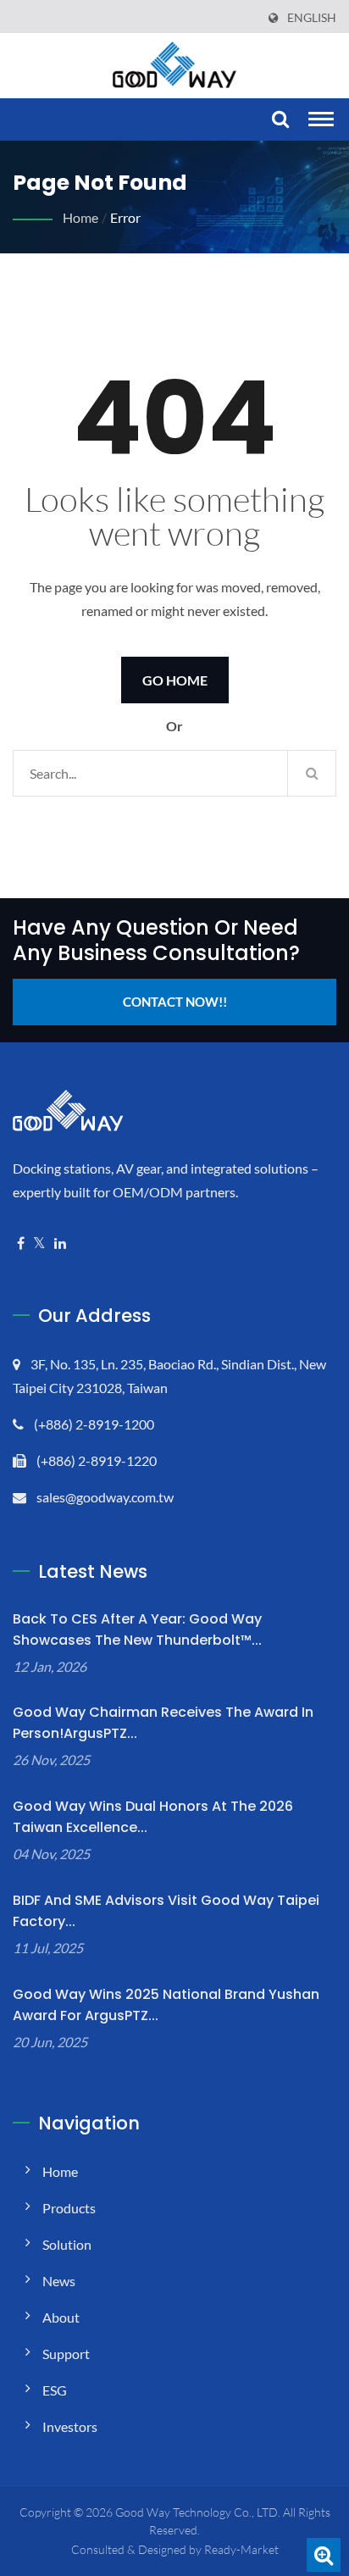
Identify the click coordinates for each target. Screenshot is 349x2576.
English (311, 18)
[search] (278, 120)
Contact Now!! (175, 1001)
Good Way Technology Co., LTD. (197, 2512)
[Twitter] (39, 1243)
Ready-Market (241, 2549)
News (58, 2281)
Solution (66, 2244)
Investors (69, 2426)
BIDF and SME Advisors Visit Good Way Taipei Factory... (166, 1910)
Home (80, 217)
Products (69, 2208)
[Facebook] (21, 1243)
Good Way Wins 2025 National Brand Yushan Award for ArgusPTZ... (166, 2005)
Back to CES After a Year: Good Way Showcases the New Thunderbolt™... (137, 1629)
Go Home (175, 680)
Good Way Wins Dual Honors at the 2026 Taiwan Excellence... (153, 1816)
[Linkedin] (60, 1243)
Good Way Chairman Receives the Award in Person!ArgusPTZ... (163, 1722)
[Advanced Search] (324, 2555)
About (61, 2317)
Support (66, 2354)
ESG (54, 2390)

──────────

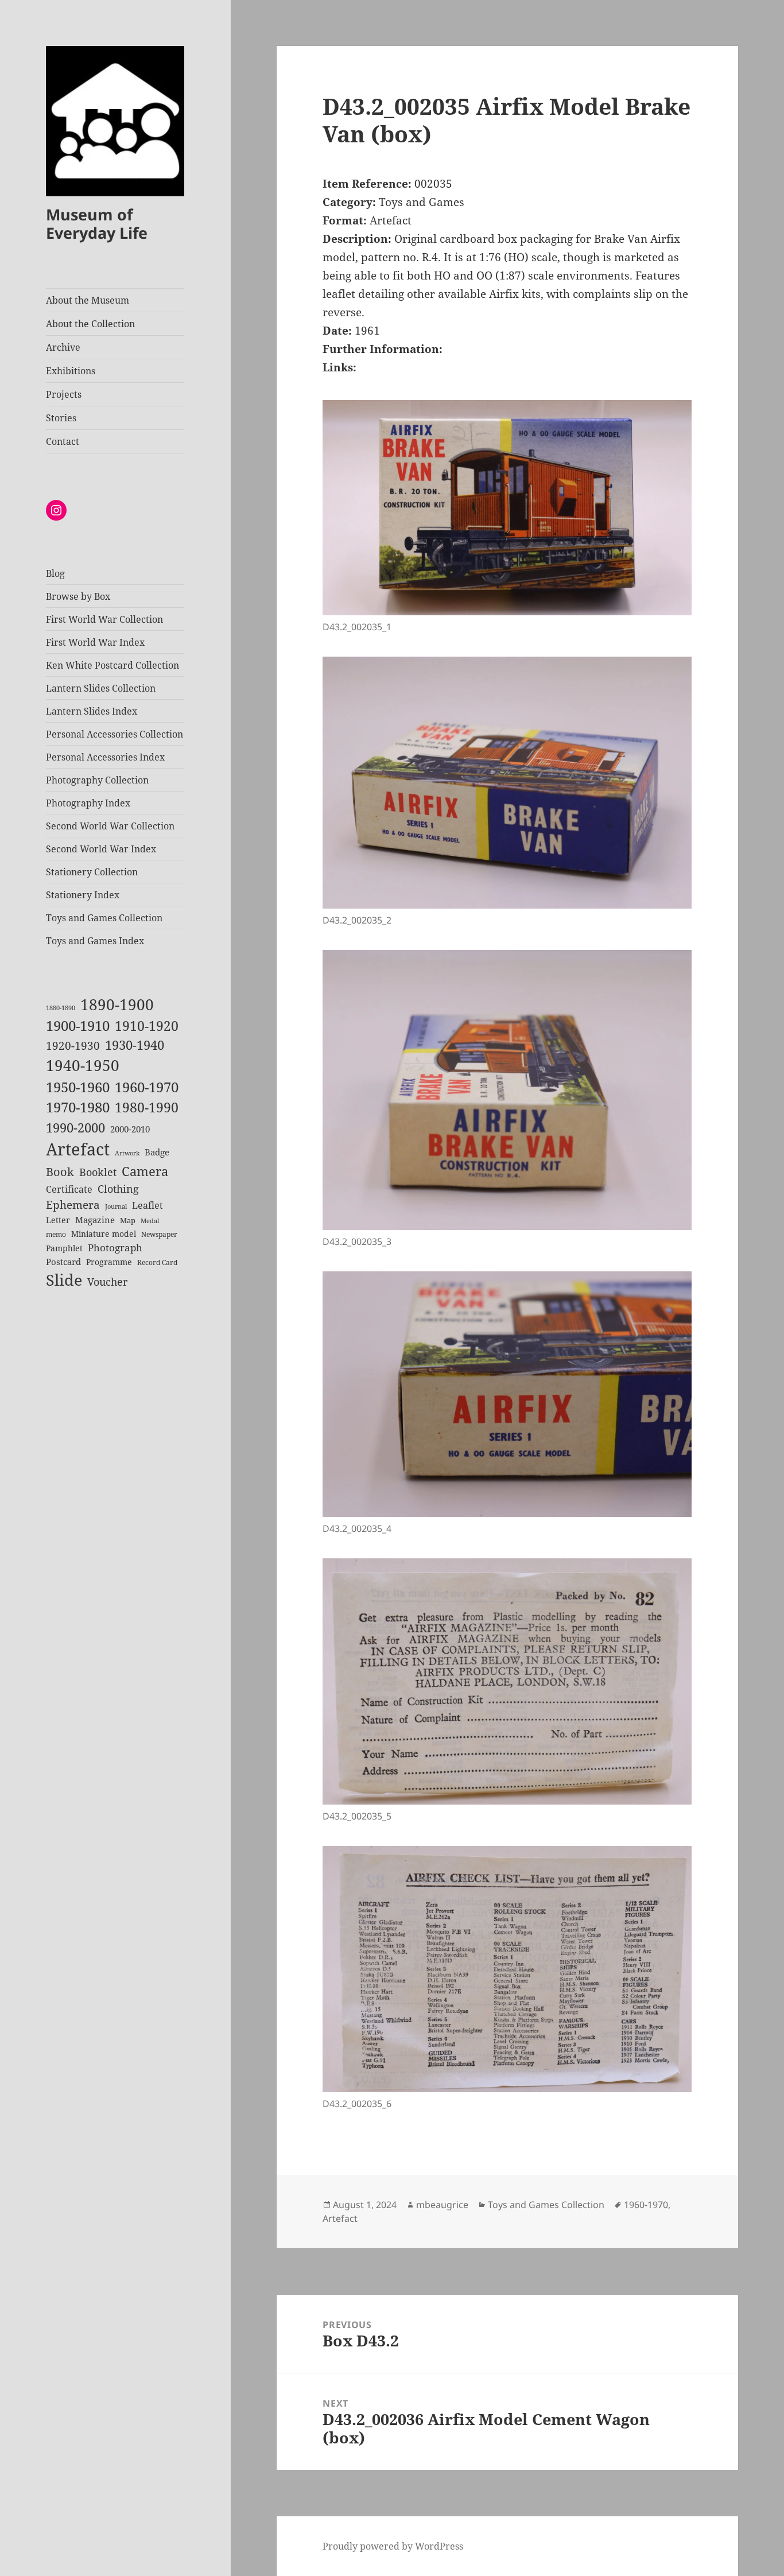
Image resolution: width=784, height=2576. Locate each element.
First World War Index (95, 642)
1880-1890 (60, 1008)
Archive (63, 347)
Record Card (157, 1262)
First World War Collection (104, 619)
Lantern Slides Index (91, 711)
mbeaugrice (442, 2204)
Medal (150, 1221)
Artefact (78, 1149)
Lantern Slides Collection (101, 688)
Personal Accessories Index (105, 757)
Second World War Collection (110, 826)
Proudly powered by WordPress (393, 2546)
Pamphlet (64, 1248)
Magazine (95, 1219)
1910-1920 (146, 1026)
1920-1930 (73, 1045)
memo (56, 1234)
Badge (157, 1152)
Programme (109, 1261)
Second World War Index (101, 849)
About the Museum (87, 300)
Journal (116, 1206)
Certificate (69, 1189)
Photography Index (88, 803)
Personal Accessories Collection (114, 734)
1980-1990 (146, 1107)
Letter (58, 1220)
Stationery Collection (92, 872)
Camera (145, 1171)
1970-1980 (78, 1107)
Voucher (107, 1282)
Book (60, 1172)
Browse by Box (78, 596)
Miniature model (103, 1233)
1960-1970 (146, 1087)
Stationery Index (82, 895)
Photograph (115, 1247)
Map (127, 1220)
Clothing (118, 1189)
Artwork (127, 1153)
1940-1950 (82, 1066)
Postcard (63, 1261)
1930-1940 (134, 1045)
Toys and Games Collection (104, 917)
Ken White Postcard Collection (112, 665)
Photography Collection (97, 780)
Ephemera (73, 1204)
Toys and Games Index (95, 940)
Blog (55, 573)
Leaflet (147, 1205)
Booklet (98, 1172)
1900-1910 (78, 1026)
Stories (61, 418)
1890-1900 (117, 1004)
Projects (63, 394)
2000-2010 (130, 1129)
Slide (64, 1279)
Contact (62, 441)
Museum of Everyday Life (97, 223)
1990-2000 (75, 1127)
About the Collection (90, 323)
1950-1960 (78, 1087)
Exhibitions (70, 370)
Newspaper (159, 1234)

──────────

- What the task asks
Your answer should be each line from the preceding material in which the word "Award" occurs.

- Exercise result
Good Way Wins 2025 National Brand Yushan Award for ArgusPTZ... (166, 2005)
Good Way Chairman Receives the Award in Person!ArgusPTZ... (163, 1722)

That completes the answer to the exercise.